Previously the European Food Safety Authority (EFSA) and World Health Organisation (WHO) had both said it was unlikely to cause cancer.

Whilst this conclusion was not shared by the International Agency for Research on Cancer (IARC), it has recently been upheld by a major report from the European Chemical Agency (ECHA).

Re-authorisation in December

The decision-making process regarding the use of glyphosate had become highly politicised
The decision-making process regarding the use of glyphosate had become highly politicised

NFU Scotland has said that glyphosate has now been given a clean bill of health.

The union said that farmers across the UK must get involved in the effort to ensure that it is re-authorised for a full 15-year period when it is considered again by EU member states and institutions in December this year.

NFU Scotland President, Andrew McCornick commented: “Glyphosate has received a clean bill of health from the European Food Safety Authority, European Chemicals Agency, World Health Organisation, and the Food and Agriculture Organisation of the United Nations.

“This scientific consensus means that if regulation of plant protection products in the EU is to have any credibility at all, glyphosate must now be re-authorised for a further 15 years – including for pre-harvest use.

“Whilst the Union has written to all Scottish MEPs to encourage them to support the re-authorisation of glyphosate, it would be invaluable if these MEPs also heard directly from farmers who use glyphosate about what it means for them.

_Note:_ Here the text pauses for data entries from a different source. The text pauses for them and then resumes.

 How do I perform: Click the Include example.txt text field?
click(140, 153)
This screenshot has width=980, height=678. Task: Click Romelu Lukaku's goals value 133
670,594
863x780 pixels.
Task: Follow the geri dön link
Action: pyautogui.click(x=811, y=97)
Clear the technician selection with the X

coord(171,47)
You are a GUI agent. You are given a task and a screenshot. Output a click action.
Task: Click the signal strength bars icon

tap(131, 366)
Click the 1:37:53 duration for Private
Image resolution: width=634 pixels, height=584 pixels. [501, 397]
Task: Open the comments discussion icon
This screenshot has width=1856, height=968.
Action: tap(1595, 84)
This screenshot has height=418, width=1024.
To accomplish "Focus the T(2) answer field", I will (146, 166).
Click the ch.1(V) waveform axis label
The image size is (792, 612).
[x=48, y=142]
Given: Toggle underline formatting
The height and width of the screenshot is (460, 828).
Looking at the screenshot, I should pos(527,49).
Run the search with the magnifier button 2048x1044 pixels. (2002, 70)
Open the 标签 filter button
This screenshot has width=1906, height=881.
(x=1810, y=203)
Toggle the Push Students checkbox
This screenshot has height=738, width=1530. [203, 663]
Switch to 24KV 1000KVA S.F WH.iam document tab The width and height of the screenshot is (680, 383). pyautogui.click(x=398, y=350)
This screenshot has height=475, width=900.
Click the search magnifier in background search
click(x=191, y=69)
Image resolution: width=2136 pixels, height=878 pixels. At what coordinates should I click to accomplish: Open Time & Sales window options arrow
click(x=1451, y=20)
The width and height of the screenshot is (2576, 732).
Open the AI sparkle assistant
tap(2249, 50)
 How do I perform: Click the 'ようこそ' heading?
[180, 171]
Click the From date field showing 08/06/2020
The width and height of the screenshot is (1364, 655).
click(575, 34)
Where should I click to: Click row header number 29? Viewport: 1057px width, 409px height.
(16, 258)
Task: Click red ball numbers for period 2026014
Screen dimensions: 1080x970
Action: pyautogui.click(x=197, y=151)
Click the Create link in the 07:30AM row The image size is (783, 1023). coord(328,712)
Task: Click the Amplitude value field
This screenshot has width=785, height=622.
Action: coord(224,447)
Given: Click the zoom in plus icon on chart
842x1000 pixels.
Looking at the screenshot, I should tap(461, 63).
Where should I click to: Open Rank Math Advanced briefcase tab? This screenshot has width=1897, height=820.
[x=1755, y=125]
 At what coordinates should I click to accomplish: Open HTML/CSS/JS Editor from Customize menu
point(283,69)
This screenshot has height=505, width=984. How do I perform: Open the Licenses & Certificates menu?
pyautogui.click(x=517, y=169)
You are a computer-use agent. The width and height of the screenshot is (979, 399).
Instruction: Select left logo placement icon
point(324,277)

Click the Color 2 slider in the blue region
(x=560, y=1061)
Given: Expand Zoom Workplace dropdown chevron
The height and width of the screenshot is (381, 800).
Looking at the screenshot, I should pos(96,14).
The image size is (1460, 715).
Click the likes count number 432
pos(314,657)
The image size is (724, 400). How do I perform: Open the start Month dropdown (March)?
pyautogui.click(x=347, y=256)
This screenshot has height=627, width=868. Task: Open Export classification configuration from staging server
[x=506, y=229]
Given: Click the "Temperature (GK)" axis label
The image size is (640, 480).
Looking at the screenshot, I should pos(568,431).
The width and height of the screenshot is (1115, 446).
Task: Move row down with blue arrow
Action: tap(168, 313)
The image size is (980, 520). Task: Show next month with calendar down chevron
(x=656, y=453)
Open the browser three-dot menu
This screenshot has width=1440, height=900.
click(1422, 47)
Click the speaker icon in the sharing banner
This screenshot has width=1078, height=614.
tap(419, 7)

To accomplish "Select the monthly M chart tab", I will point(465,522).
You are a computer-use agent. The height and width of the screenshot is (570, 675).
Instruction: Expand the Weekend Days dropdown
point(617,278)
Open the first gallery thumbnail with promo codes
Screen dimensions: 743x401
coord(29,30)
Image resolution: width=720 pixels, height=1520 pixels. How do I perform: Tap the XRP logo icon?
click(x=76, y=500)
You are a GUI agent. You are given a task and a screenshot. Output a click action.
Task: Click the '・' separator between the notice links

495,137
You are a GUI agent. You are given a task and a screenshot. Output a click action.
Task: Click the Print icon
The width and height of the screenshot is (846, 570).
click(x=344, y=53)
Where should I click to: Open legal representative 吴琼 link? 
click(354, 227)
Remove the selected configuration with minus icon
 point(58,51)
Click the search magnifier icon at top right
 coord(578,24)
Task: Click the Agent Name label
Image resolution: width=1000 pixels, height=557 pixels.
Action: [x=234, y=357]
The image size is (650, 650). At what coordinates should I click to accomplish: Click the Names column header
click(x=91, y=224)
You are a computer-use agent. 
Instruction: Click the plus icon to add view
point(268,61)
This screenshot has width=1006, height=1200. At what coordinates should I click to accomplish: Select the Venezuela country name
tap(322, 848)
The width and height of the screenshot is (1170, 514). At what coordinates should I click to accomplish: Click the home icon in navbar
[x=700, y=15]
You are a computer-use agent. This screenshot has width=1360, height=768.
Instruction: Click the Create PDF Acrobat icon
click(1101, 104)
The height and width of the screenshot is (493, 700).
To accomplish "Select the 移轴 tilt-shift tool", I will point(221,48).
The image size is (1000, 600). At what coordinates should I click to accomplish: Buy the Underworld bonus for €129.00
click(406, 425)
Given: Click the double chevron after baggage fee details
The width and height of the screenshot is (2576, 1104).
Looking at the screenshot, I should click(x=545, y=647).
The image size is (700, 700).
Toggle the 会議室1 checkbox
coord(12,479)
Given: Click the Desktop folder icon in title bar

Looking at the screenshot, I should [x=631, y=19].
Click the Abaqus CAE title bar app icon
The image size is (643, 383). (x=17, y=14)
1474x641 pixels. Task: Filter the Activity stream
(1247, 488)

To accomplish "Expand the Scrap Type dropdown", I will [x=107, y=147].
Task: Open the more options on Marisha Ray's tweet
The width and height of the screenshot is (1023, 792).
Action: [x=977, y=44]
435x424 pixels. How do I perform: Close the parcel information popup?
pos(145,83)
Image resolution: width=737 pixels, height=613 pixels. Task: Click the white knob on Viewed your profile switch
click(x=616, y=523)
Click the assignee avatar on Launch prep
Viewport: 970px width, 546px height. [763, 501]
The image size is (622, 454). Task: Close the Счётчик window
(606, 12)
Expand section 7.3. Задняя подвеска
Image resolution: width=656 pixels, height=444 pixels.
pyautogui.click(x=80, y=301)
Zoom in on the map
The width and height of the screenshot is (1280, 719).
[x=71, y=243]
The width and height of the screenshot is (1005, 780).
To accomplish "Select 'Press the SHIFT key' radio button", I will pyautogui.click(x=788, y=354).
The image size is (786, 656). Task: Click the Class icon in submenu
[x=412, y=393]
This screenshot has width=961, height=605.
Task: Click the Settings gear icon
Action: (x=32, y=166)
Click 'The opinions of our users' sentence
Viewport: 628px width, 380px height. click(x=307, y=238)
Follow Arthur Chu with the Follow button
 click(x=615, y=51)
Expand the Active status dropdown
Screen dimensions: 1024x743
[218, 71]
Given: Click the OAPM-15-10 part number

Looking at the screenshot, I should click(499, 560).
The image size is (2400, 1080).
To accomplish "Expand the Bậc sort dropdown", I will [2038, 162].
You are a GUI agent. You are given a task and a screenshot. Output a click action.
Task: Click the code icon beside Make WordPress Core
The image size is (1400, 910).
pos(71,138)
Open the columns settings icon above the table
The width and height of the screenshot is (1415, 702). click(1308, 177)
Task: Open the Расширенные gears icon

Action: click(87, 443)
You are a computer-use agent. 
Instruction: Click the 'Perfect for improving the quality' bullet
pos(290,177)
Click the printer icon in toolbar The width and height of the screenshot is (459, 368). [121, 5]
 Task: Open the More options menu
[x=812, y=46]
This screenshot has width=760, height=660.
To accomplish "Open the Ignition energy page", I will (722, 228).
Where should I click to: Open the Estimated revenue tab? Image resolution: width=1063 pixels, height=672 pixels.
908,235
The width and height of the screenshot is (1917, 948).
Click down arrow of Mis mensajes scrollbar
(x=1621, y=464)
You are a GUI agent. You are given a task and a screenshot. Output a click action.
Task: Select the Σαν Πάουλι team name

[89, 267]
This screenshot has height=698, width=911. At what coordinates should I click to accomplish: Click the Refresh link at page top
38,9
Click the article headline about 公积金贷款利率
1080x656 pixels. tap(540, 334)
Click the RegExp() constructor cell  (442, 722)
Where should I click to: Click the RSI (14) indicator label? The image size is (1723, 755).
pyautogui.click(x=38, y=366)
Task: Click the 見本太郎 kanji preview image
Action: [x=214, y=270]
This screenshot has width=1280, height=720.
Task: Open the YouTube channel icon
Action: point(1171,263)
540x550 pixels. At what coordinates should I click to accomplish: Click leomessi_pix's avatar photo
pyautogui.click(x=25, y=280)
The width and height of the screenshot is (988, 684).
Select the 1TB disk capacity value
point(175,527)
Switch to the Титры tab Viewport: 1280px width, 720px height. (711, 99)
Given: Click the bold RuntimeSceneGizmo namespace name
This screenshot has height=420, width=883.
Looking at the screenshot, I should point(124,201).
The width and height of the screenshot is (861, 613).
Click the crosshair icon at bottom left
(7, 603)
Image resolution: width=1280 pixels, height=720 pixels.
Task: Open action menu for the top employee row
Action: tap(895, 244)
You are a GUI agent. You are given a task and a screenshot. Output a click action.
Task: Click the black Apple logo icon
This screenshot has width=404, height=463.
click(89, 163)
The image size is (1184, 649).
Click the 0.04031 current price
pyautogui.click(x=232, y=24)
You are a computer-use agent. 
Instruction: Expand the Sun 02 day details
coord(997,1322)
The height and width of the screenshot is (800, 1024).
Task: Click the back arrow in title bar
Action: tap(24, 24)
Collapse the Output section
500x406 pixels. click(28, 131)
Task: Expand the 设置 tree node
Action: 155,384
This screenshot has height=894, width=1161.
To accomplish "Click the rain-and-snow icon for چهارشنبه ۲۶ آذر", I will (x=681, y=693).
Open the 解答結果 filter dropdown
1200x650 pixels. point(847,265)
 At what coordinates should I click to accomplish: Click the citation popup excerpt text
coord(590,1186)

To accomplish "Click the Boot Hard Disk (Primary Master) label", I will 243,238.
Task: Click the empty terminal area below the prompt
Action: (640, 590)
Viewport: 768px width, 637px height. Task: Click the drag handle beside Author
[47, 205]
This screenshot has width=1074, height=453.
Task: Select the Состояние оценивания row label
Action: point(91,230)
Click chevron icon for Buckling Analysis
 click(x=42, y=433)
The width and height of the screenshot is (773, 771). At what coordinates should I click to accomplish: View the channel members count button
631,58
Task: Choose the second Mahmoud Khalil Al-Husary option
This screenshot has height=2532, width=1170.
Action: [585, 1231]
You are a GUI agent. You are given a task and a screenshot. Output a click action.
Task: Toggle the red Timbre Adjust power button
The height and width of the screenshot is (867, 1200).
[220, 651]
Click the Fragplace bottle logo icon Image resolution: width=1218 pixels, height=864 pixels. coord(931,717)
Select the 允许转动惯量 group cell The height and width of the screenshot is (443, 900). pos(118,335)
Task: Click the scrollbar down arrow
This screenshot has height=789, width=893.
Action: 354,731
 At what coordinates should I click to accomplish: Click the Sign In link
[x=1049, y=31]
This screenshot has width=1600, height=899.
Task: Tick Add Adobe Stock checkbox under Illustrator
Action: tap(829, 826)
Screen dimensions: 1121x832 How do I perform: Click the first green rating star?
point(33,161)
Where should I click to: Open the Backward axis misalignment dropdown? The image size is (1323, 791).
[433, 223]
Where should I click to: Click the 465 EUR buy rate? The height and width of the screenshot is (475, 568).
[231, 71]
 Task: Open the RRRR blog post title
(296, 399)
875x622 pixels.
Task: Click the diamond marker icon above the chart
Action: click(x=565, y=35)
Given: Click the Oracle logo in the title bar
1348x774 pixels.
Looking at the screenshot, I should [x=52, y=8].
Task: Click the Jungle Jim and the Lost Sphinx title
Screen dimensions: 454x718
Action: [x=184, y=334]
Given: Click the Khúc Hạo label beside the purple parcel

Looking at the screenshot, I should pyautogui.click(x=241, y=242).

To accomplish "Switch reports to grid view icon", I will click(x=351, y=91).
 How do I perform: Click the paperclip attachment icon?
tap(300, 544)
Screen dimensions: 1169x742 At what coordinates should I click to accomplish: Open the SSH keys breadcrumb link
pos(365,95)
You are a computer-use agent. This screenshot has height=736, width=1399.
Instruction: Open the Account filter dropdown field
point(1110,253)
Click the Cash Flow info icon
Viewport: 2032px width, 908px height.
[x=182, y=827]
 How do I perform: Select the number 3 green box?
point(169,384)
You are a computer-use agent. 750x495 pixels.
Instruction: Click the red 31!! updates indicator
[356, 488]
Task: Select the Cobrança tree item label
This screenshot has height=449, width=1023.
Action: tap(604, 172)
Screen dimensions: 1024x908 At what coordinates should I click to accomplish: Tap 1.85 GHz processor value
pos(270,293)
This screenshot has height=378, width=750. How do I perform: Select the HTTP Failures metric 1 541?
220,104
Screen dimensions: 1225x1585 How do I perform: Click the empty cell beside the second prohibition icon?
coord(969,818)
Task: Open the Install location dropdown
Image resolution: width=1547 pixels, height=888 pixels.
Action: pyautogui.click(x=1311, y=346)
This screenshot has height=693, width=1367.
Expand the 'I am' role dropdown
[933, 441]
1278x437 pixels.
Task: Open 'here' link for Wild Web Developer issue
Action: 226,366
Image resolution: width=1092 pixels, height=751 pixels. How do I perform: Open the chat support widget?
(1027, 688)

“It is important that these messages are being spoken about on social media. NFU Scotland will be making its case on social media, using the hashtag #GlyphosateIsVital, and I encourage others to do the same.

“Let your MEPs and the European Commission know how important glyphosate is for you, and don’t assume someone else will be do doing it so you need not bother. As a farming community we need to speak up for glyphosate, so please do your bit.”

'Over-used herbicide'

Amid the calls for the re-authorisaion of glyphosate, environmental groups remain unconvinced at the farming union's plea.

Friends of the Earth farming campaigner Clare Oxborrow said: “Glyphosate has been given a stay of execution in Europe, but it remains the world’s most over-used herbicide.

“Farmers have been told that this chemical is safe – yet there is mounting evidence of the harmful impacts on our health and environment.

“Despite the Brexit vote, the Government must now see that glyphosate’s days are numbered and produce a phase-out plan for this and other damaging chemicals.

“Farmers urgently need independent advice and support on other ways of tackling persistent weeds that do not harm our water, soils and wild species.

“Longer term, the Government’s Brexit plans for farming must prioritise a food and farming strategy that builds a diverse, resilient system - supporting flourishing wildlife, sustainable healthy diets and thriving farmers’ livelihoods.”